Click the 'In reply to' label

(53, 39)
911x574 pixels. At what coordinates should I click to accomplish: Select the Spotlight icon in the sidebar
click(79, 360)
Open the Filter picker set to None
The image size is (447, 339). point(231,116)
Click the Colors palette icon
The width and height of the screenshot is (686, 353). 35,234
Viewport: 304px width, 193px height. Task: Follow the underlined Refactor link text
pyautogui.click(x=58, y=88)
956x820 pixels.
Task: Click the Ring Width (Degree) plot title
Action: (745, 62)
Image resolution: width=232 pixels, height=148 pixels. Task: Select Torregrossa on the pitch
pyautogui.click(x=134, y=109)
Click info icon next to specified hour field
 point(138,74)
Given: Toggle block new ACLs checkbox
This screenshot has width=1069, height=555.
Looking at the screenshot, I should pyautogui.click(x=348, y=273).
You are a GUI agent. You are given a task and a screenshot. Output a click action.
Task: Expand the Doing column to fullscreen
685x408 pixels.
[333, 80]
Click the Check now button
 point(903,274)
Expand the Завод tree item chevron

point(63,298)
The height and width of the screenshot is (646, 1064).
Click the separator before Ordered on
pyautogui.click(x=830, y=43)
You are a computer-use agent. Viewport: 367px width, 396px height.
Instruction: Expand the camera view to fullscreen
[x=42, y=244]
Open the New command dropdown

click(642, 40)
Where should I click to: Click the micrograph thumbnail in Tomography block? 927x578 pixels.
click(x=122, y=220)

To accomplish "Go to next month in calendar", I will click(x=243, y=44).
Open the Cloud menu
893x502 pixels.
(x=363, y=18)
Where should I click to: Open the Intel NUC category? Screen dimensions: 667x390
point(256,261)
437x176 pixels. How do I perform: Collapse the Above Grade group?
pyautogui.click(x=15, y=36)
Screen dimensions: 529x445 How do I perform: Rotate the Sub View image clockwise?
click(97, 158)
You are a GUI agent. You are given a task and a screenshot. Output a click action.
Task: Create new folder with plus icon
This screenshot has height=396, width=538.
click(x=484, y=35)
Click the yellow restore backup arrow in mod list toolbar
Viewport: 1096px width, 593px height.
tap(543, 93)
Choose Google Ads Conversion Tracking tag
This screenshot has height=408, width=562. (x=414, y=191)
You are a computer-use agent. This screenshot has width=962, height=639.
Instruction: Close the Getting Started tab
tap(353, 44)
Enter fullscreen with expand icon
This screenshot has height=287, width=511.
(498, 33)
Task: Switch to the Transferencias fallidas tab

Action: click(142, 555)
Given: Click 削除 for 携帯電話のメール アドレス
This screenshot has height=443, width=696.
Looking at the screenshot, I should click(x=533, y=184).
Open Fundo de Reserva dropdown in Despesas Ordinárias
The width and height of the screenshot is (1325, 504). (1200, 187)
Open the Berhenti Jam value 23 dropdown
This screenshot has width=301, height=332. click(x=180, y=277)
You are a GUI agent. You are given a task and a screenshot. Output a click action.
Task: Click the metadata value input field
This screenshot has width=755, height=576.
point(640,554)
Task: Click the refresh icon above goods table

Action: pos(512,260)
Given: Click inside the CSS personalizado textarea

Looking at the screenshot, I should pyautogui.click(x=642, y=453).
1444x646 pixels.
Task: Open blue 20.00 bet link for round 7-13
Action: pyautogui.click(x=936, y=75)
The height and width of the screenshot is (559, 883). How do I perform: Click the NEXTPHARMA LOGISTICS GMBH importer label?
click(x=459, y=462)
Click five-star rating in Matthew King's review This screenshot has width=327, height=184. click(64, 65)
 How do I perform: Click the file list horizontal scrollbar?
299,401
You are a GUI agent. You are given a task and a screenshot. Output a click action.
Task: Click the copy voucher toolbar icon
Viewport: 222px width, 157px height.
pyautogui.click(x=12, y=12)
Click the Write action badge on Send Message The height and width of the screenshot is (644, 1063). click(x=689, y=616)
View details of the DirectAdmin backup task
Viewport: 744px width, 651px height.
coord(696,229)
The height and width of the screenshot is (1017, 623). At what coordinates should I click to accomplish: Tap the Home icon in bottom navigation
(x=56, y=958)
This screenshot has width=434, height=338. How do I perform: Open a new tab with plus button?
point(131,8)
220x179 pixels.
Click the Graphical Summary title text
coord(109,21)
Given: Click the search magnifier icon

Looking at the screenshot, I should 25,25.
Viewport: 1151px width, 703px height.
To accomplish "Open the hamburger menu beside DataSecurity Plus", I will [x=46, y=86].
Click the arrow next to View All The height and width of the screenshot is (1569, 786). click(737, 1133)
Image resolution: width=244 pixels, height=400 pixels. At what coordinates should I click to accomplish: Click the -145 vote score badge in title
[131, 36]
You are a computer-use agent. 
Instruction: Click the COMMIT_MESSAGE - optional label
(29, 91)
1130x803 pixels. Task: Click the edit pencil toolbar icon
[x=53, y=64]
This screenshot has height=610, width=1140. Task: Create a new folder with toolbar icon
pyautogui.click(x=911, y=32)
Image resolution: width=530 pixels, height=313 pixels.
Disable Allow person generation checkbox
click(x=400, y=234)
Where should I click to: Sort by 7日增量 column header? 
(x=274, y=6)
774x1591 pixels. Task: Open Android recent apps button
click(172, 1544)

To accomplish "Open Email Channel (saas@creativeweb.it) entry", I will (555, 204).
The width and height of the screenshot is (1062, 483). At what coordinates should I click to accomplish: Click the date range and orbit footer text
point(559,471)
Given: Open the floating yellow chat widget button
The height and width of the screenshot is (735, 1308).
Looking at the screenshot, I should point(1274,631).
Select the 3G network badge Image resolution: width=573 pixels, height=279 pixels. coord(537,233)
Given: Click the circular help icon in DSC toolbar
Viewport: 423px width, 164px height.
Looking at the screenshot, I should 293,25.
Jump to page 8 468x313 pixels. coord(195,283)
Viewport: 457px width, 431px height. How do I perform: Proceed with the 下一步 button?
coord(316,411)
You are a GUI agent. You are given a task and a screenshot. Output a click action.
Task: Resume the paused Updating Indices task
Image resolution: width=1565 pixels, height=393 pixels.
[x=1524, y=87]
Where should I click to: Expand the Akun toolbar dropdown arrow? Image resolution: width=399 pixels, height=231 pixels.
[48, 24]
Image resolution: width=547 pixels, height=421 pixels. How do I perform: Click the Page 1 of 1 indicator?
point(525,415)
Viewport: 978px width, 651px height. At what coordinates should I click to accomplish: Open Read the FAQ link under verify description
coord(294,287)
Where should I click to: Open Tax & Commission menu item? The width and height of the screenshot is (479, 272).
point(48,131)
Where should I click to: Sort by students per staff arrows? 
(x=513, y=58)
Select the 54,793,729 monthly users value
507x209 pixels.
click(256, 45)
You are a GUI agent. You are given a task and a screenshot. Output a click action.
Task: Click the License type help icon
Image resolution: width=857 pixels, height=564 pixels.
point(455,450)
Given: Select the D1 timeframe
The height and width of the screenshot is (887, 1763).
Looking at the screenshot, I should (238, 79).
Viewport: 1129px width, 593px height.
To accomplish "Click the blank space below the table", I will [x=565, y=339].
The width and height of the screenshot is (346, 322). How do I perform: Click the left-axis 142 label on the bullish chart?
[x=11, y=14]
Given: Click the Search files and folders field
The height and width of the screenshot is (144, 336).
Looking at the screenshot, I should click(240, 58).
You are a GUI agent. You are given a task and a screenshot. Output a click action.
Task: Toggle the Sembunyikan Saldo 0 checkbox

Exercise goal: Extract every line from the records above that contains the word "computer".

Completed exercise:
You are a computer-use agent. Viewport: 367px width, 396px height.
You are a computer-use agent. This screenshot has width=962, height=639.
You are a computer-use agent. 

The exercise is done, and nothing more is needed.